Under the welfare reform law passed in 1996, employers must report identifying information about all new employees for inclusion in a massive federal database with a name that’s pure Newspeak: the National Directory of New Hires. The Health Insurance Portability and Accountability Act of 1996 mandated a new federal medical records database, and police insist on the right to view that information without a warrant.
Our privacy is in danger because we have missed Orwell’s point — “Big Brother” is not the video camera in the department store. Big Brother is a huge government with unique police powers that can control every aspect of our lives. The technology is just an accessory — the police power is the key. We forget that real-world authoritarians will begin on a less dramatic scale, and they won’t always use newfangled devices.
The question of police access to medical information illustrates how the growth of government creates justifications for increased surveillance. Federal subsidies for health care invite fraud at taxpayer expense. Subsidies also mean rising costs, as health care consumers have no reason to shop for the best bargains. That fuels a nationwide cry for yet more federal intervention, and the cycle continues. Inevitably, medical records become federal, as the 1996 law illustrates.
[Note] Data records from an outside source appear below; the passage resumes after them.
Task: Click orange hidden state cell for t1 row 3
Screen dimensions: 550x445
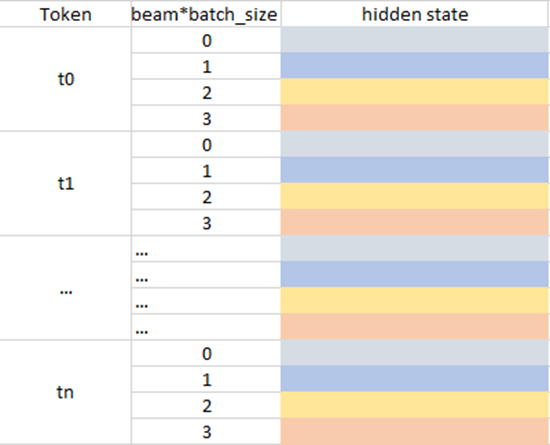Action: click(x=415, y=222)
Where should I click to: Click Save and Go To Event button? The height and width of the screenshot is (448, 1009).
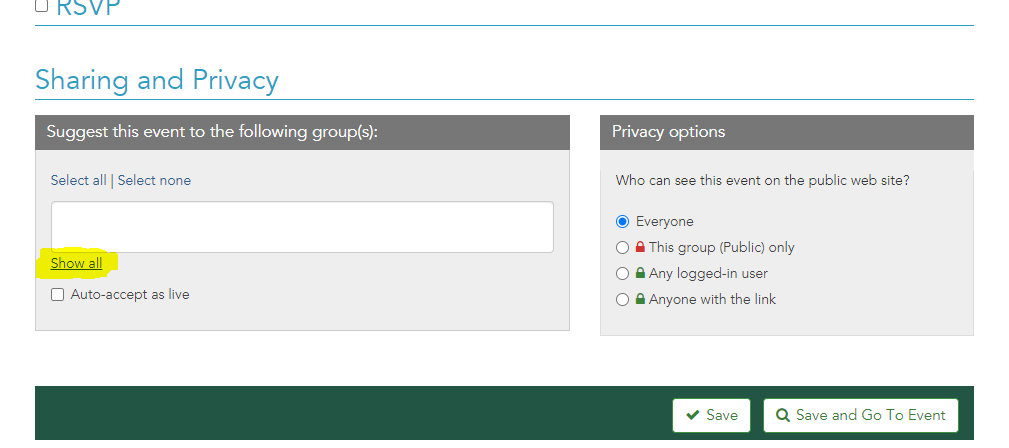tap(860, 415)
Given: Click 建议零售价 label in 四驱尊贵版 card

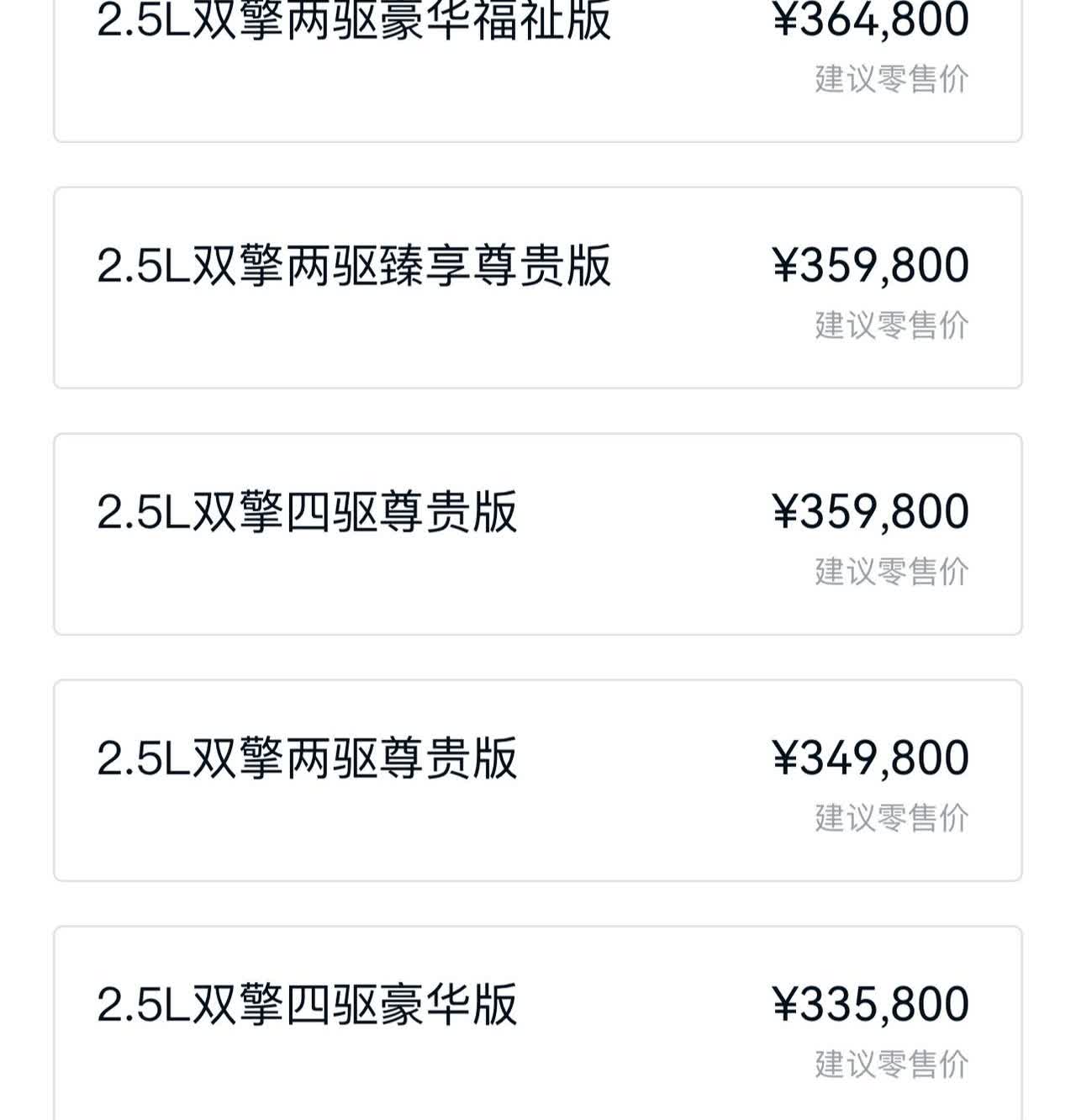Looking at the screenshot, I should (x=891, y=572).
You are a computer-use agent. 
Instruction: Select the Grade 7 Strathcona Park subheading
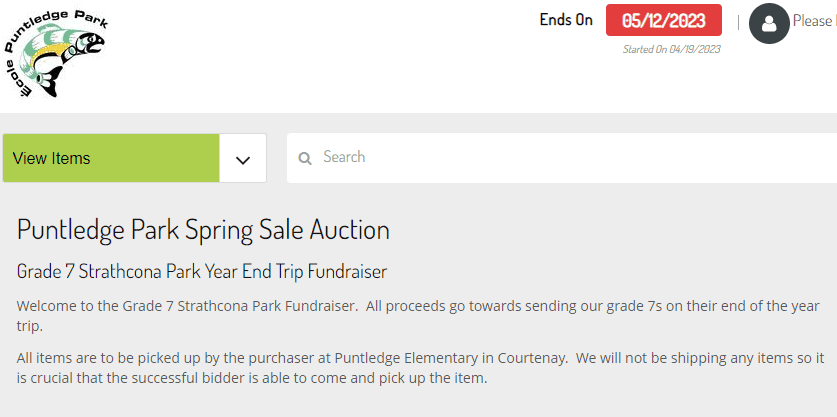(x=202, y=272)
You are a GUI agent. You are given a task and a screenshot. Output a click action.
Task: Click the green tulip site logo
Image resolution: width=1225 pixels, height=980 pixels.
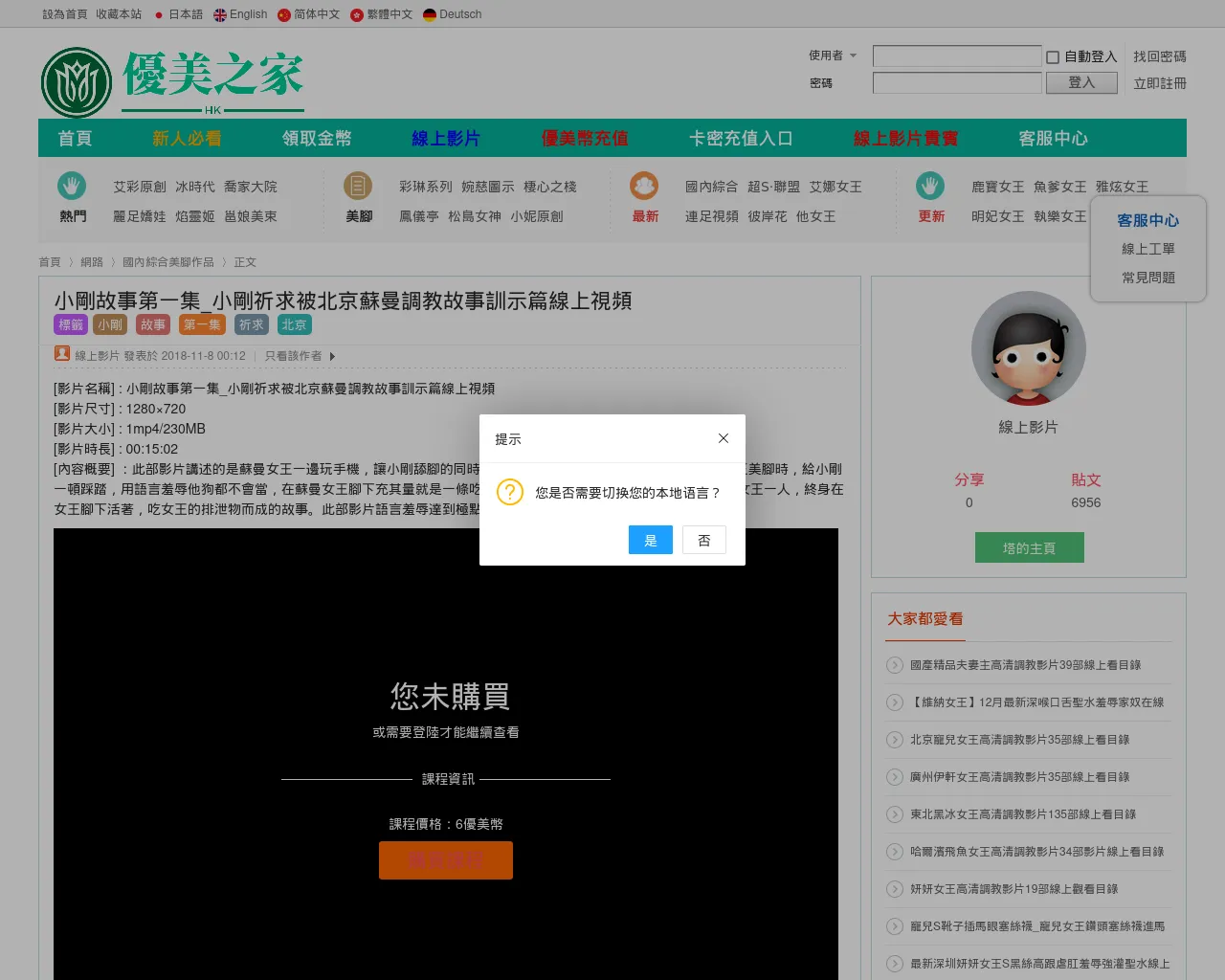77,82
The Fair Health Information Practices Act of 1997 (H.R. 52), now the subject of a Senate hearing, boasts of its new “protections” for privacy and new penalties for violations. But the bill allows the trustees of medical information to continue to release medical records to law enforcement officers without a warrant or subpoena. This bill thus ignores the most fundamental privacy protection of all, the freedom from warrantless searches provided by the Fourth Amendment.
Not content to ignore old safeguards against government surveillance, lawmakers seem determined to create new dangers. The new federal database of all new employees comes with a reassuring purpose, as familiar and comforting as Big Brother must have been to some: it will help enforce state child support orders.
But the database sweeps up far more information than necessary to serve that purpose. The premise of the law is that all citizens may be treated as suspects. New employees must be entered in the database whether they have violated a child support order or not, and even if they have no children at all. Not only child support enforcers, but also the IRS, the Social Security Administration and the Justice Department, will be able to access the database. Federal law requires that the database include the new employee’s name, address and Social Security number, but states are adding other information.
Certainly, the enforcement of child support orders is a serious problem. Coordination among the states is one way to help solve that problem. Under the Family Support Act of 1988, federal funds for child support enforcement are supposed to go only to states that successfully computerize information about child support orders. States are hampered by the task of coordinating dozens of incompatible county systems, so only 17 states — that account for only 19 percent of child support cases — met the October 1997 deadline. But until the states have done what they can to improve enforcement locally, there is little reason to involve federal bureaucrats in this sensitive and personal issue. And there is no reason at all for a federal database of those who are childless, are happily married or willingly support their children.
Imagine a state in which you must register your name and address with the authorities, just so they can find you in case you break the law. In an age when bills vaunting protections for privacy abound, and when surveys of consumers rank privacy as a top concern, could that happen here? It is already happening. When we rely on the federal government to solve our problems, we invite it to intrude upon our privacy. We are asking Big Brother to come in and make himself at home.